Find the string "header" in the entries and copy each line that has it.

=== Data extract ===
══════════
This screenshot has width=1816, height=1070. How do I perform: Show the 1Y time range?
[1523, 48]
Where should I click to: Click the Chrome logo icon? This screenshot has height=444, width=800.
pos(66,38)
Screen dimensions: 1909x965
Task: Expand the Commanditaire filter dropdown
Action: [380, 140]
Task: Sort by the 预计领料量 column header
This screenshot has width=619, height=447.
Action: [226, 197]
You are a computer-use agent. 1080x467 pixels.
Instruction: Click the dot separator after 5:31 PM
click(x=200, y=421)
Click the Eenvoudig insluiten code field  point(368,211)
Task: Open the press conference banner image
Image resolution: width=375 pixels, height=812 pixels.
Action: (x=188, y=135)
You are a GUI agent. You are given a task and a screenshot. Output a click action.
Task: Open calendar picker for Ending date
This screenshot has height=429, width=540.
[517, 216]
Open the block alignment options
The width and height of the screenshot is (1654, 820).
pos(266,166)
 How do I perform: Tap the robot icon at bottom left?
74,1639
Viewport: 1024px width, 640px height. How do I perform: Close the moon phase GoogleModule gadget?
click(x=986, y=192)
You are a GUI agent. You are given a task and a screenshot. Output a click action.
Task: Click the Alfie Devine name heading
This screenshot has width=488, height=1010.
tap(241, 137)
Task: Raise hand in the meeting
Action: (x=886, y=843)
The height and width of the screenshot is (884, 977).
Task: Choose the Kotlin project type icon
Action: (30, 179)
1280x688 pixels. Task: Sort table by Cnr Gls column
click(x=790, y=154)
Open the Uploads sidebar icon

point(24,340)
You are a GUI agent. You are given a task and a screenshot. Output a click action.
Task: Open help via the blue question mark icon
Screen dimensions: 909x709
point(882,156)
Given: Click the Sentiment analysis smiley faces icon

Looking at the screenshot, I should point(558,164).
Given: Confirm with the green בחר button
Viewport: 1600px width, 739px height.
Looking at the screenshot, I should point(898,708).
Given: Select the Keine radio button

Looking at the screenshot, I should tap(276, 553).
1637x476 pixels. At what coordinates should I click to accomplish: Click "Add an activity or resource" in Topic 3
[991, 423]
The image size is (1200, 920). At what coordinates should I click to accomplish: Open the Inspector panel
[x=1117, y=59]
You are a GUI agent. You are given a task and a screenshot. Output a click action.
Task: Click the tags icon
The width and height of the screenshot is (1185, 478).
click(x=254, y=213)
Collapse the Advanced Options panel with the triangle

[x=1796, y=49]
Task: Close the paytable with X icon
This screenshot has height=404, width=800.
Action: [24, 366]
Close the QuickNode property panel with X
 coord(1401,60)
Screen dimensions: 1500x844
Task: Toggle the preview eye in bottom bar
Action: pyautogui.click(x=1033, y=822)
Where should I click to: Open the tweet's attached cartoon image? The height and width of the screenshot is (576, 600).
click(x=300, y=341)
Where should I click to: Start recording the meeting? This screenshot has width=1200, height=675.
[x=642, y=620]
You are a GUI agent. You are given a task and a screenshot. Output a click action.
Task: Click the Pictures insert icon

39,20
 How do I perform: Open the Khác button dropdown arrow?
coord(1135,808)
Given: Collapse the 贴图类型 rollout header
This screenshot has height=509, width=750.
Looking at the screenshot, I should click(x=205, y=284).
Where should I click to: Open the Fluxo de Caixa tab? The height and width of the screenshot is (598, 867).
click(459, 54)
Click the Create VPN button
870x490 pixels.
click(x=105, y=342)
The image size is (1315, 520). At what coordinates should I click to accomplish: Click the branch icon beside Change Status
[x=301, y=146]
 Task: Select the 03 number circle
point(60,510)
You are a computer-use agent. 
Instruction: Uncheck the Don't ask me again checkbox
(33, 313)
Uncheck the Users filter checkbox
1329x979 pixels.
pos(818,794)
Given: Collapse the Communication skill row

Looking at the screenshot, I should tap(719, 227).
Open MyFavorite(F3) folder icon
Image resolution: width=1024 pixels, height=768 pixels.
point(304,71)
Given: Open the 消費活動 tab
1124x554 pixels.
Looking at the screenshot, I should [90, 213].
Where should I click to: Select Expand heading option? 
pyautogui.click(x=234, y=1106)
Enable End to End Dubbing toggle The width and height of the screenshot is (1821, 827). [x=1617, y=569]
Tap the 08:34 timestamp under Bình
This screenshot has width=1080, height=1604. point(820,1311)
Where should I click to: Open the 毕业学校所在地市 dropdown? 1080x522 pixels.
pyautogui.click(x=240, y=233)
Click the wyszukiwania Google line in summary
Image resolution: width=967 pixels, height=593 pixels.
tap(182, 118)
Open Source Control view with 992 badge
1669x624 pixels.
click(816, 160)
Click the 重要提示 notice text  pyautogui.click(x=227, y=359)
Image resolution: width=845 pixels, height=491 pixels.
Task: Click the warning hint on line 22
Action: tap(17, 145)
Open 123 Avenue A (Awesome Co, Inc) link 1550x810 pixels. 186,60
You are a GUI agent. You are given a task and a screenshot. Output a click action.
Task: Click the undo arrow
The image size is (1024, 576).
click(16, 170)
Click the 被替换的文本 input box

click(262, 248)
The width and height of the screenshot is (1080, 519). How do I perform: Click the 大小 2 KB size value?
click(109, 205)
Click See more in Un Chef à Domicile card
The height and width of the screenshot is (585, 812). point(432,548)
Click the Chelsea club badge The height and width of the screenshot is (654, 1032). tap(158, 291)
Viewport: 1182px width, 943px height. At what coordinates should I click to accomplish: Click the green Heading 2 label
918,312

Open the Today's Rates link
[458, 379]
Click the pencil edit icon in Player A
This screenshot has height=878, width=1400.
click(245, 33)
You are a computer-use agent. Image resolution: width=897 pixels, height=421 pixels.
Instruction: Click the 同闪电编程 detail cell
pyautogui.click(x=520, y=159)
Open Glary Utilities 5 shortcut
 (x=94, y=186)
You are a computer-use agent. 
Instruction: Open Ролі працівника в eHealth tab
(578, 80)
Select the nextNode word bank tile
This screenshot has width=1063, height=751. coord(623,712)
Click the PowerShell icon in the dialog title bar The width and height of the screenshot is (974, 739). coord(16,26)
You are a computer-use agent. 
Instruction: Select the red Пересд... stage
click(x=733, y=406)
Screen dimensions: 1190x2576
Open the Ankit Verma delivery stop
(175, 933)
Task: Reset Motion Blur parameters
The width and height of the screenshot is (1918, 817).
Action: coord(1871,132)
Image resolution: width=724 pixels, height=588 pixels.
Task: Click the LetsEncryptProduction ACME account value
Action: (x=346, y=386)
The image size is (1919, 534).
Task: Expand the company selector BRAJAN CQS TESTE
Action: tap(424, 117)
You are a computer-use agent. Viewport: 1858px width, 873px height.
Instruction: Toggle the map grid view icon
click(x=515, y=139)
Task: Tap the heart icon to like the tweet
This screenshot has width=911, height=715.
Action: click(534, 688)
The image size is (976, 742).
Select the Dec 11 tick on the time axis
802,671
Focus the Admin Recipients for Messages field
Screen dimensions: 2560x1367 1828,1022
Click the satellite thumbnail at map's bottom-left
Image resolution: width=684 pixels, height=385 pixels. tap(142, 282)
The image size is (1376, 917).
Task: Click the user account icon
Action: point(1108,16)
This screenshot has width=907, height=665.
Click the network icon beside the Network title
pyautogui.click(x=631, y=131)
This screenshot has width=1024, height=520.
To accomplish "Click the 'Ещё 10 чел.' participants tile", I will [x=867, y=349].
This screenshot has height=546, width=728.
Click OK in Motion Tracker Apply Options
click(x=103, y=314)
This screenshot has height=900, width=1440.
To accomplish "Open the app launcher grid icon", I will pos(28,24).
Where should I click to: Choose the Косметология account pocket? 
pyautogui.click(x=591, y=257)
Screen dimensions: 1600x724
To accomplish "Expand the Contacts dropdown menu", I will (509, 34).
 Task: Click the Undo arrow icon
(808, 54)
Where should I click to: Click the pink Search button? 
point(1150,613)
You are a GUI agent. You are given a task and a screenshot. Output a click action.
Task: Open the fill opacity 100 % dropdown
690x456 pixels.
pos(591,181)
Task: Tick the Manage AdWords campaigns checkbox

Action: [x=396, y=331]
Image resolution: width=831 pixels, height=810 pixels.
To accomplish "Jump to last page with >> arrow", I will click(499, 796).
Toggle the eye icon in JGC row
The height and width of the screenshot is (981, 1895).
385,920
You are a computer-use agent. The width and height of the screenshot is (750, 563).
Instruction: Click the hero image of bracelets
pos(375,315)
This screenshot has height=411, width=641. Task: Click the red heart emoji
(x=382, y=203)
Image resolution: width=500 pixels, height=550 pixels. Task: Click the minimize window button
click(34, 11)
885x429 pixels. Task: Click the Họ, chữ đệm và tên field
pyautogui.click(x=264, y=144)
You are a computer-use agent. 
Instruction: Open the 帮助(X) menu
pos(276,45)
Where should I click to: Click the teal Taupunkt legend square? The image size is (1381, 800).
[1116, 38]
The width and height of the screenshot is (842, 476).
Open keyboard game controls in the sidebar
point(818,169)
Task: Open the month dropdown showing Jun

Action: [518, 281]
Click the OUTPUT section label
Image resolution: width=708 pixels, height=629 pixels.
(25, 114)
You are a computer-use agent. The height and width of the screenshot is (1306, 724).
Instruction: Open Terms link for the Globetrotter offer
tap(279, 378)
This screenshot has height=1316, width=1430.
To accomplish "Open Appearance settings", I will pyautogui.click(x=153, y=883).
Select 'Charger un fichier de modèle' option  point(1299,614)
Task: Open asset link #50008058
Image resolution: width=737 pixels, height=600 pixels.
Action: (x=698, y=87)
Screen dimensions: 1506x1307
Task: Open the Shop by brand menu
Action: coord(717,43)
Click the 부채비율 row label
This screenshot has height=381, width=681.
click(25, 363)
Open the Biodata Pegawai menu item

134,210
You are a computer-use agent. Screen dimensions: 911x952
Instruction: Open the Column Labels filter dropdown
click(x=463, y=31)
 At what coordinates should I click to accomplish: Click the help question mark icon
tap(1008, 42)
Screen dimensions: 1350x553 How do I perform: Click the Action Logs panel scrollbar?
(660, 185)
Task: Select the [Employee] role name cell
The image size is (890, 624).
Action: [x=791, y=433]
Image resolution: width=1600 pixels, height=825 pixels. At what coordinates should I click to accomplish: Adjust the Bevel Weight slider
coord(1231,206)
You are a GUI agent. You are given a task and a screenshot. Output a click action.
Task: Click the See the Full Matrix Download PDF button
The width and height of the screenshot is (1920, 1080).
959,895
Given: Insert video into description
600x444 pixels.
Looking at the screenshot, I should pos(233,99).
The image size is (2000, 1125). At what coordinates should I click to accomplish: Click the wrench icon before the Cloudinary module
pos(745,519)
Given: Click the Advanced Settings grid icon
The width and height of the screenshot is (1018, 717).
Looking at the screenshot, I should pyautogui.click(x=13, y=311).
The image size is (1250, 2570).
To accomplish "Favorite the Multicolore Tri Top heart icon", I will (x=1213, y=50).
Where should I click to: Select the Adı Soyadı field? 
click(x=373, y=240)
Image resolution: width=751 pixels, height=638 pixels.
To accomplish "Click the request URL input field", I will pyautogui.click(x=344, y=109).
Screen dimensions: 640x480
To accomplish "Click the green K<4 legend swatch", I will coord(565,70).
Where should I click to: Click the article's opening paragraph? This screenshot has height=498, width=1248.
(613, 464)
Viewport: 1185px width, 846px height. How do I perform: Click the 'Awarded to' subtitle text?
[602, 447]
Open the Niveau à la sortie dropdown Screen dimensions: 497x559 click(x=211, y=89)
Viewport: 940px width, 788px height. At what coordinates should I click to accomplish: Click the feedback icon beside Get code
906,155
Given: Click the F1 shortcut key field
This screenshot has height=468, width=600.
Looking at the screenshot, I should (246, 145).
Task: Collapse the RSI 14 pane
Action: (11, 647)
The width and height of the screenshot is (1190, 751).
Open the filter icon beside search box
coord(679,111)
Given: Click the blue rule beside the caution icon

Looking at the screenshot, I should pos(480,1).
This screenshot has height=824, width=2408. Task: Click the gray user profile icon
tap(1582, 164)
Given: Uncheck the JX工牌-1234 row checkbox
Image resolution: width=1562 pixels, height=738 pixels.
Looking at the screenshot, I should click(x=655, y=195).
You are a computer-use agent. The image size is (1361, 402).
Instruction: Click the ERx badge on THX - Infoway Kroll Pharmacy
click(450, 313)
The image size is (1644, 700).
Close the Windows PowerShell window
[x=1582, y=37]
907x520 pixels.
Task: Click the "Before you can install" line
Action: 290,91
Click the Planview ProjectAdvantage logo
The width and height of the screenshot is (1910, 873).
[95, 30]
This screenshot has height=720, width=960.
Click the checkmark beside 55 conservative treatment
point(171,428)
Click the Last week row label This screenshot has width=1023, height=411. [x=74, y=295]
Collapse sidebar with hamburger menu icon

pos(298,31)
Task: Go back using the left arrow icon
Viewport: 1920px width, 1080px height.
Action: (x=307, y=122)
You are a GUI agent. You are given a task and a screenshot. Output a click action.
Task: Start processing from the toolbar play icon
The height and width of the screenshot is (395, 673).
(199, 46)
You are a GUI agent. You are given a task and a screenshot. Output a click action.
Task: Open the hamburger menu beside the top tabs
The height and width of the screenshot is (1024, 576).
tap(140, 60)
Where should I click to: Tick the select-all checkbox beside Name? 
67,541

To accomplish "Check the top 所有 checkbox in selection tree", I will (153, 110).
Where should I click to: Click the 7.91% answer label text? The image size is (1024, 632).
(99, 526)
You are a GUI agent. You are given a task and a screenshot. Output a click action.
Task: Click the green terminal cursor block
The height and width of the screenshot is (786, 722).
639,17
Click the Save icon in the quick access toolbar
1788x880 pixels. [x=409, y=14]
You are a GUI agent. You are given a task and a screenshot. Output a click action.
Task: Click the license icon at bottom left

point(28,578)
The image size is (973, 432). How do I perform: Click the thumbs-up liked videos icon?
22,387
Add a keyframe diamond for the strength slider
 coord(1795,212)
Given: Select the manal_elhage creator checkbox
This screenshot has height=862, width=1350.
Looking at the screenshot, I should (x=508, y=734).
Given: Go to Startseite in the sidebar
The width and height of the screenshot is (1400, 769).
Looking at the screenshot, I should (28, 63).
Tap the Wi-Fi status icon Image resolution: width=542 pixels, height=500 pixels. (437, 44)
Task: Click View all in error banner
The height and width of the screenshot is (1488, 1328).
══════════
=== Solution to this problem ===
Task: Sort by the 预计领料量 column header
Given: Collapse the 贴图类型 rollout header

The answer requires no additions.